TÂCHE ÉCRITE
Recopiez à l'identique, s'il vous plaît, les lignes du listing ci-dessous, en partant de son tout début et en terminant par la ligne qui contient « I want to click on settings, so », celle-ci incluse.

LISTING À TRAITER
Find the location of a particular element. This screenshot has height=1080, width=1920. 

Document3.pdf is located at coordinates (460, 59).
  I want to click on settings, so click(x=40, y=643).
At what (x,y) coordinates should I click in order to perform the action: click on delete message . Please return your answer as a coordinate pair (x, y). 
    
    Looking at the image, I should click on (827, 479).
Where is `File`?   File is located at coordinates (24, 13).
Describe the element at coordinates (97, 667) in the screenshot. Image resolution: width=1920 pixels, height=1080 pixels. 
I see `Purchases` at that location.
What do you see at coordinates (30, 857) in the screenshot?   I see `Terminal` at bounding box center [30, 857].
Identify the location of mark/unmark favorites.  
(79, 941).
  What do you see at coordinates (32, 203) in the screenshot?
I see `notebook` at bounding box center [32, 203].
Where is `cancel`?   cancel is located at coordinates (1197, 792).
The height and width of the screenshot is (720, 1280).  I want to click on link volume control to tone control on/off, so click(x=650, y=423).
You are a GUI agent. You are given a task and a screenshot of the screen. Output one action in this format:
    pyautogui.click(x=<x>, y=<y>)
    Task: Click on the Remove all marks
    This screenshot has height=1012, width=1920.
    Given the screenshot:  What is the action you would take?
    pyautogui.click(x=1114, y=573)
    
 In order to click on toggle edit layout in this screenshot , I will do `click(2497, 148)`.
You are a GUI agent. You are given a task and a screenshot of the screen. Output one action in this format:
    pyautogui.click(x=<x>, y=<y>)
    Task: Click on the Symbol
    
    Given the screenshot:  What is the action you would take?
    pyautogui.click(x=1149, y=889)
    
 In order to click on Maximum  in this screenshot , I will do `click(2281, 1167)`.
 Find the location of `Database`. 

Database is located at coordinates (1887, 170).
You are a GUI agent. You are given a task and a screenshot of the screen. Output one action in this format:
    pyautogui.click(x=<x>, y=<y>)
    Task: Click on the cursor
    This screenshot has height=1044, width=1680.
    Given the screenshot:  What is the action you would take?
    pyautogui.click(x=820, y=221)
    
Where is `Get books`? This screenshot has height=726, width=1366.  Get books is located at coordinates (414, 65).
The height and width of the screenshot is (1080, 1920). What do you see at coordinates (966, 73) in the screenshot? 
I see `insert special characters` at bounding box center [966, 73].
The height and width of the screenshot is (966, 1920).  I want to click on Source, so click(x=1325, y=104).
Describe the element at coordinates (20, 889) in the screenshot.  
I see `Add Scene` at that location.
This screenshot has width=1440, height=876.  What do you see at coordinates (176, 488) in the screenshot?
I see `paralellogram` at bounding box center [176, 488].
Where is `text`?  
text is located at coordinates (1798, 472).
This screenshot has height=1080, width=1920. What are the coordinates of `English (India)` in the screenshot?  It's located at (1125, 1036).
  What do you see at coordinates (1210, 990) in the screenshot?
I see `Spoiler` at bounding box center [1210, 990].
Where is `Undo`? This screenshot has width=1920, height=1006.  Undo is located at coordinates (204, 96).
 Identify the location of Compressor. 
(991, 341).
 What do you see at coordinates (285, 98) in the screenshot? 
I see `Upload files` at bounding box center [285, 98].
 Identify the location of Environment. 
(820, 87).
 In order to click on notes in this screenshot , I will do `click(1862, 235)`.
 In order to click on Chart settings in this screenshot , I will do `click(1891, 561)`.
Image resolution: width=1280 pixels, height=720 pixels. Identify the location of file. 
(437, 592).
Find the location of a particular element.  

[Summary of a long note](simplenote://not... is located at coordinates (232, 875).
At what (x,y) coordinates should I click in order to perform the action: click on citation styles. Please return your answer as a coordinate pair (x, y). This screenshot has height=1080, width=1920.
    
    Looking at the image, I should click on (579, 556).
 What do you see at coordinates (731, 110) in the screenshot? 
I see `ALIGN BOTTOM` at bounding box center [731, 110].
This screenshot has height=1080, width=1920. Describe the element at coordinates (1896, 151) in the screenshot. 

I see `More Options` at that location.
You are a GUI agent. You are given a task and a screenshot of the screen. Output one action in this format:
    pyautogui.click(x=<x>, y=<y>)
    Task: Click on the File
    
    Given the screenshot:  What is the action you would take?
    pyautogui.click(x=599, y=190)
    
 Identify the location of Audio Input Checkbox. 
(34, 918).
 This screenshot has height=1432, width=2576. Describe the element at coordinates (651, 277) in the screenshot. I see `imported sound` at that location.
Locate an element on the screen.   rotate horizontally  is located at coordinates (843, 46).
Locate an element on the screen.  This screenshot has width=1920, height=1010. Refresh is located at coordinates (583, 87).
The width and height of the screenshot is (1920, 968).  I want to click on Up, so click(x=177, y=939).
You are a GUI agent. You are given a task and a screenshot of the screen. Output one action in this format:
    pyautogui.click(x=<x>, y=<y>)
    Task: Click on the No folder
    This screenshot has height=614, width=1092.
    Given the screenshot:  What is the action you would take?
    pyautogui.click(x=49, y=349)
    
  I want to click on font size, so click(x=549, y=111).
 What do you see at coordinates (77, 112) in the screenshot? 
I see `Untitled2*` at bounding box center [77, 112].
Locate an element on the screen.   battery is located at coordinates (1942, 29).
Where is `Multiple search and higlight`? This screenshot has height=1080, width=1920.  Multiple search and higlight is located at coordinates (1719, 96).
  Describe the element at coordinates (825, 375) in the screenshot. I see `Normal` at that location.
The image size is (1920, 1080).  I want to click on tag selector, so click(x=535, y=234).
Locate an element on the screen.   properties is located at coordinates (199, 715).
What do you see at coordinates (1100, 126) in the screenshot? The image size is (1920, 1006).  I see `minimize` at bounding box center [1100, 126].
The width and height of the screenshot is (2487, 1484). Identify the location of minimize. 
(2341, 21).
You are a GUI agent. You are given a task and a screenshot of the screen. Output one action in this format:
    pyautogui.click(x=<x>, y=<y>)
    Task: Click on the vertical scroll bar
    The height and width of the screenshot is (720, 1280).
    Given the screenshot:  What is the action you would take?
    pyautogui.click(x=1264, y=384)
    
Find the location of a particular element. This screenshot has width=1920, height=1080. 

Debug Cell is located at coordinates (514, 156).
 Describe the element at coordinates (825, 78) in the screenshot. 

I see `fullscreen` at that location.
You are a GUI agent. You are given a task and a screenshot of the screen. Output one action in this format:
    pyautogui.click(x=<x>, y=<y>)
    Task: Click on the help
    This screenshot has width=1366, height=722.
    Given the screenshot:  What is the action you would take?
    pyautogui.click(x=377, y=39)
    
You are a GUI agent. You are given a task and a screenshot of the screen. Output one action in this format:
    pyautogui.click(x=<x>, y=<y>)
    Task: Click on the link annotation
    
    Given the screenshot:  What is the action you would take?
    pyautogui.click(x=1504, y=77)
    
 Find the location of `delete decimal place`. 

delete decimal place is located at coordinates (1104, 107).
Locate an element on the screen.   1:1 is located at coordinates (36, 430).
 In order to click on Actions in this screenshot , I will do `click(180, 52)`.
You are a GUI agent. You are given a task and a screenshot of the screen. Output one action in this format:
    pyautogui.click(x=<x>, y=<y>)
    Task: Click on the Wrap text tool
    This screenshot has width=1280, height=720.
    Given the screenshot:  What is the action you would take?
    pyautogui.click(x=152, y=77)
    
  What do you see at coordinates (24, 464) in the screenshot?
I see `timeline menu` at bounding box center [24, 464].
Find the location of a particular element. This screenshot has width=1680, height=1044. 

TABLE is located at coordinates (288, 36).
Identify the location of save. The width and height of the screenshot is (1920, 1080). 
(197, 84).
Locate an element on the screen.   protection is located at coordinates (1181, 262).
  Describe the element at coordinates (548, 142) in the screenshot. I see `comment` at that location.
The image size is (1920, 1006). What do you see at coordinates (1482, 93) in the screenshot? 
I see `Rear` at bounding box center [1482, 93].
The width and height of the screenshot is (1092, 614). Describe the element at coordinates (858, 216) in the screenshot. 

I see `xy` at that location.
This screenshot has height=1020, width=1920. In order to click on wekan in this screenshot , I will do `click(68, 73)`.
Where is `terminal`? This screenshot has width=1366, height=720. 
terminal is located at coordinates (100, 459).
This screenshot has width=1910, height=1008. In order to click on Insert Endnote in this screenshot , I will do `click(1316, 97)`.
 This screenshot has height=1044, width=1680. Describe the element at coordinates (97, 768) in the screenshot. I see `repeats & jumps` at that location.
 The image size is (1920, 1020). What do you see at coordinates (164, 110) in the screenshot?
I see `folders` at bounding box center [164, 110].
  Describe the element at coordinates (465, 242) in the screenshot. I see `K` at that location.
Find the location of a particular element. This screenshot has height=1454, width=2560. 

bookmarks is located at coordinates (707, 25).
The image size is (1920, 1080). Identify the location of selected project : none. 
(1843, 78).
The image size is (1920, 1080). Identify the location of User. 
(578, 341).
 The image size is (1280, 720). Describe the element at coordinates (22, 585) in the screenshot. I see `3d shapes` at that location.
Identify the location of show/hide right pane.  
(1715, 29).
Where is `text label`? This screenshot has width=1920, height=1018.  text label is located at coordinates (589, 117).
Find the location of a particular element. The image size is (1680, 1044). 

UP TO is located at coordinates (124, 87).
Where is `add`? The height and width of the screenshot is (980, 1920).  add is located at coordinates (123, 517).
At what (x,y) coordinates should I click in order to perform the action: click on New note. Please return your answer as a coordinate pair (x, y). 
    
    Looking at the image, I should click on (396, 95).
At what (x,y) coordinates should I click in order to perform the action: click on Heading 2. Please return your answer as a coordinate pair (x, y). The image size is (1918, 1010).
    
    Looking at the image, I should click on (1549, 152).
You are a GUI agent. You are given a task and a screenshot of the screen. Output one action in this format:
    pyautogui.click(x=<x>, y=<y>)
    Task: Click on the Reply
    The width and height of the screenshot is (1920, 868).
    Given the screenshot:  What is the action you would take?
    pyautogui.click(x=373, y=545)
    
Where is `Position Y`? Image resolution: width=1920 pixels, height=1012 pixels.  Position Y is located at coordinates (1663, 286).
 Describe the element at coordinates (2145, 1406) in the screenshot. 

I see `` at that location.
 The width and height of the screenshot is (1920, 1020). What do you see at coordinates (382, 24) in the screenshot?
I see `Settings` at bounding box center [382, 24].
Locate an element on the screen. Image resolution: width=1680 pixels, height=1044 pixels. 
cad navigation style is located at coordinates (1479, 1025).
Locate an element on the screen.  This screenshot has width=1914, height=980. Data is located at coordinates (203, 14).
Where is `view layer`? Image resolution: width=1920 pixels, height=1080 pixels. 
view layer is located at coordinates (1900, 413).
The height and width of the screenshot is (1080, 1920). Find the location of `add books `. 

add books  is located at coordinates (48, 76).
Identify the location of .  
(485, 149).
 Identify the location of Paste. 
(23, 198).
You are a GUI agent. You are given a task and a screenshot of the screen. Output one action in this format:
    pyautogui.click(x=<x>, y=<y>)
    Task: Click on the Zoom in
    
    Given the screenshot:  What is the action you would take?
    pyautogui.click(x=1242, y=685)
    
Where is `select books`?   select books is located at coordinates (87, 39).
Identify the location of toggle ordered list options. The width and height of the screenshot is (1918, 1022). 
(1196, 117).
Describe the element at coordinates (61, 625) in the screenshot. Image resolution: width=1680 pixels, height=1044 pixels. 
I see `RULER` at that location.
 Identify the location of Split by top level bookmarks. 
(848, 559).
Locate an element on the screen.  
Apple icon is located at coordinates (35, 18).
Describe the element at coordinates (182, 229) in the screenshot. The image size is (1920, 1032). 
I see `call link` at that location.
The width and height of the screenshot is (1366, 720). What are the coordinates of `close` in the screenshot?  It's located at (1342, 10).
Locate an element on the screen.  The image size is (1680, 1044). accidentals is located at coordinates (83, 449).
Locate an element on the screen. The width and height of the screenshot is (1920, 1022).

LA RÉPONSE
Find the location of a particular element. This screenshot has height=1080, width=1920. 

Document3.pdf is located at coordinates (460, 59).
  I want to click on settings, so click(x=40, y=643).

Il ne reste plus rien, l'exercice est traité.